Schreiben Sie aus dem Text über die Verleihung des Midcareer Award den Abschnitt buchstabengetreu ab, der bei „Kulturbürgermeister Thorsten Riehle“ beginnt und bei „die Ausstellung weiterzuführen.“ endet.

§ **Vorgegebener Text**
——
Am 19. September wurde der Midcareer Award im Port25 überreicht, nach einer Woche, die von Spannungen rund um Volkmers Ankündigung und die zeitweise Schließung der Ausstellung geprägt war. Der Abend begann unter erhöhter Aufmerksamkeit – Sicherheitspersonal war bestellt worden, vermutlich zum ersten Mal in der Geschichte des Hauses, wie Beobachter*innen bemerkten.

Kulturbürgermeister Thorsten Riehle eröffnete die Feier mit einer Rede, in der er ausdrücklich auf Volkmers moralische Bedenken einging. Er betonte, dass dessen Haltung legitim sei und dass es zu einer lebendigen Demokratie gehöre, auch schwierige Diskussionen auszuhalten. Zugleich sprach er von „Verwerfungen“ und bestätigte, dass die Ausstellung für einen Tag geschlossen war. Es sei nicht alles glücklich verlaufen, sagte Riehle, doch man habe einen Weg gefunden, die Ausstellung weiterzuführen.
——
§ **Bereitgestelltes Material**
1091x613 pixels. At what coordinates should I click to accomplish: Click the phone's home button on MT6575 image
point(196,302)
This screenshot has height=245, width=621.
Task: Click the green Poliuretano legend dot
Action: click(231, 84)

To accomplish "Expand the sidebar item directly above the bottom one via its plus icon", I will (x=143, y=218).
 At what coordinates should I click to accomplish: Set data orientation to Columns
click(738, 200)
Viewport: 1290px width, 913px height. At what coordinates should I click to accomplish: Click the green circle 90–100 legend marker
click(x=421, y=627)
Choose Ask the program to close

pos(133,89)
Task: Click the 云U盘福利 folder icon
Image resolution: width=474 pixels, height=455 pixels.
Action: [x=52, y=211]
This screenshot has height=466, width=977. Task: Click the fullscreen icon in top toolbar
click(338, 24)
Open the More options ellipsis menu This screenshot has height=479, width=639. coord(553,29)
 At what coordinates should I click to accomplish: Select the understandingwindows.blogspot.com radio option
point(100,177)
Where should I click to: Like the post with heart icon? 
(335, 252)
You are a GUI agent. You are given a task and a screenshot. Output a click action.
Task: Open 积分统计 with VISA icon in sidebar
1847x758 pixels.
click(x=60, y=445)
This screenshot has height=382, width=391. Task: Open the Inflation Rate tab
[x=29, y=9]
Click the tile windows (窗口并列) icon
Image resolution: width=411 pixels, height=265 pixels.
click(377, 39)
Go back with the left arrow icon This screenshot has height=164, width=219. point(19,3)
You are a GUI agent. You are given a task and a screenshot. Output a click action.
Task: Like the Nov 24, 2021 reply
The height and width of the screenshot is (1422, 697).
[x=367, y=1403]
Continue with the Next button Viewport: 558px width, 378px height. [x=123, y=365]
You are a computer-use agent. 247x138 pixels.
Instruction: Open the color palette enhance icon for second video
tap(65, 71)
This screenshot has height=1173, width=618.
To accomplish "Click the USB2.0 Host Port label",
——
§ **Antwort**
Kulturbürgermeister Thorsten Riehle eröffnete die Feier mit einer Rede, in der er ausdrücklich auf Volkmers moralische Bedenken einging. Er betonte, dass dessen Haltung legitim sei und dass es zu einer lebendigen Demokratie gehöre, auch schwierige Diskussionen auszuhalten. Zugleich sprach er von „Verwerfungen“ und bestätigte, dass die Ausstellung für einen Tag geschlossen war. Es sei nicht alles glücklich verlaufen, sagte Riehle, doch man habe einen Weg gefunden, die Ausstellung weiterzuführen.